In this daily series, Newsweek explores the steps that led to the January 6 Capitol Riot.

"Stop golfing and concede," Republican Governor of Maryland Larry Hogan tweeted at Donald Trump on Sunday, November 22. Hogan said the president's "ridiculous challenges that are not based on fact need to end."

"We've always had a peaceful transition of power," he said on CNBC.

"The president has been saying for months that all mail-in voting was going to be bad and that they were going to be cheating. And look: if there are issues and problems, we ought to root them out," Hogan said on PBS's Firing Line.

Donald Trump responded, of course, in a tweet: "Report: Maryland Gov. Larry Hogan, Anti-Trump Hero, Paid for Flawed Coronavirus Tests from South Korea via @BreitbartNews. This (Republican In Name Only) will never make the grade. Hogan is just as bad as the flawed tests he paid big money for!"

Chris Christie
Donald Trump's former ally Chris Christie called Rudy Giuliani and Sidney Powell, the campaign's legal team, a "national embarrassment." Joshua Roberts/Getty Images

"If you had done your job," Hogan tweeted in response, "America's governors wouldn't have been forced to fend for themselves to find tests in the middle of a pandemic, as we successfully did in Maryland. Stop golfing and concede."

Hogan had been a consistent and outspoken critic of the president.

But Chris Christie? The former governor of New Jersey and an early Trump ally? He appeared on ABC's This Week calling Trump's lawyers a "national embarrassment," saying they were relying on false conspiracy theories rather than evidence of voter fraud. "If you've got the evidence of fraud, present it," he said.

"I have been a supporter of the president's. I voted for him twice. But elections have consequences, and we cannot continue to act as if something happened here that didn't happen."

Christie and presidential campaign lawyer Rudy Giuliani then had a bitter phone call.

On that Sunday, several more prominent Republicans also called for Trump to end his legal challenges, to concede and to start cooperating in the transition process. Former Ohio Governor John Kasich, who ran against Trump in 2020, and John Bolton, Trump's former national security advisor, said it was important for more Republicans to speak up.

Michigan Representative Fred Upton, a Republican, told CNN the voters in his battleground state "spoke" by choosing Joe Biden.

North Dakota Senator Kevin Cramer, Republican, said on NBC that it was "past time to start a transition."

Pennsylvania Senator Pat Toomey, also a Republican, said Trump should concede because his lawyers had "exhausted all plausible options."

Hope Hicks, the longest-serving Trump political aide, who had returned to the White House in March 2020 and was an active member of the Oval Office entourage, told the president that he should start thinking about his legacy--that focusing on the election too much ran the risk of distracting from all the good he had done. She didn't ask him to concede, which would have been a sure route to being banished, just to think about his legacy.

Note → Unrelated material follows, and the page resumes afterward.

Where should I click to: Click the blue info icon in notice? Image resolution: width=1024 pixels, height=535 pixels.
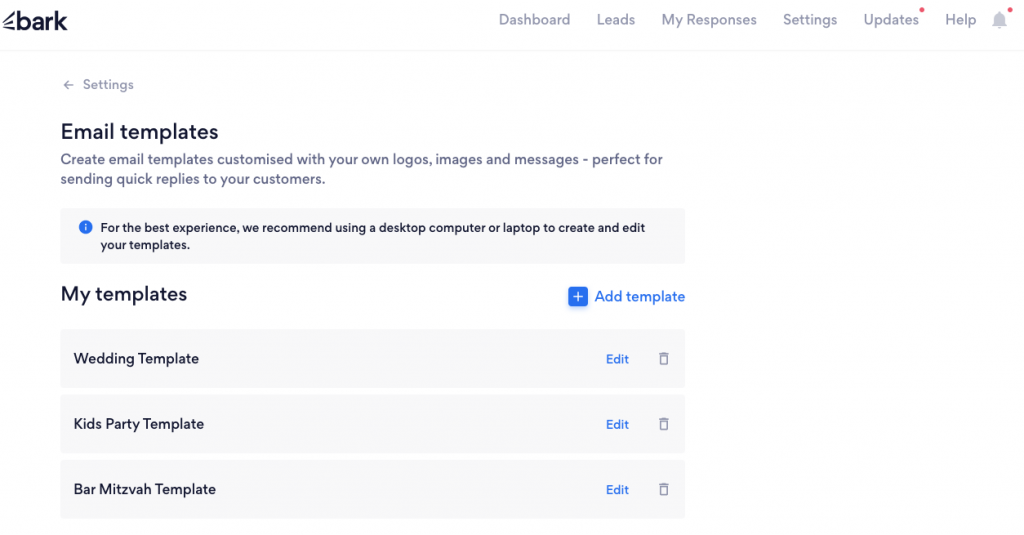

Everyone close to Trump knew that what he saw on TV was more powerful and resonated more deeply than anything he read or even heard, and they knew he was still spooked by Rudy Giuliani's melting-hair-dye disaster, as well as the near-universal criticism on television of Sidney Powell and her claims of "communist" vote manipulation. His grievance was with the establishment in Washington and New York, and with the deep state and the news media, not Beijing or Caracas.

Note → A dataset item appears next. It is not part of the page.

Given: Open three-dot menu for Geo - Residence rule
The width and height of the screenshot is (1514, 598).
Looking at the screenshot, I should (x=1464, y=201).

Rudy Giuliani sensed that the ice under him was thinning. According to Michael Wolff's "Landslide," the family "put it all on Rudy because Rudy was crazy, or drunk, or opportunistic, or all three."

Later that day, Giuliani distanced himself from Powell. The campaign released a statement saying Powell was "practicing law on her own" and was not a member of the Trump legal team. It was Powell's fault, the pollster's fault, the campaign's fault, Rudy's fault. No one was really in charge, and though the president was bitter about his Republican defectors, it wasn't his fault.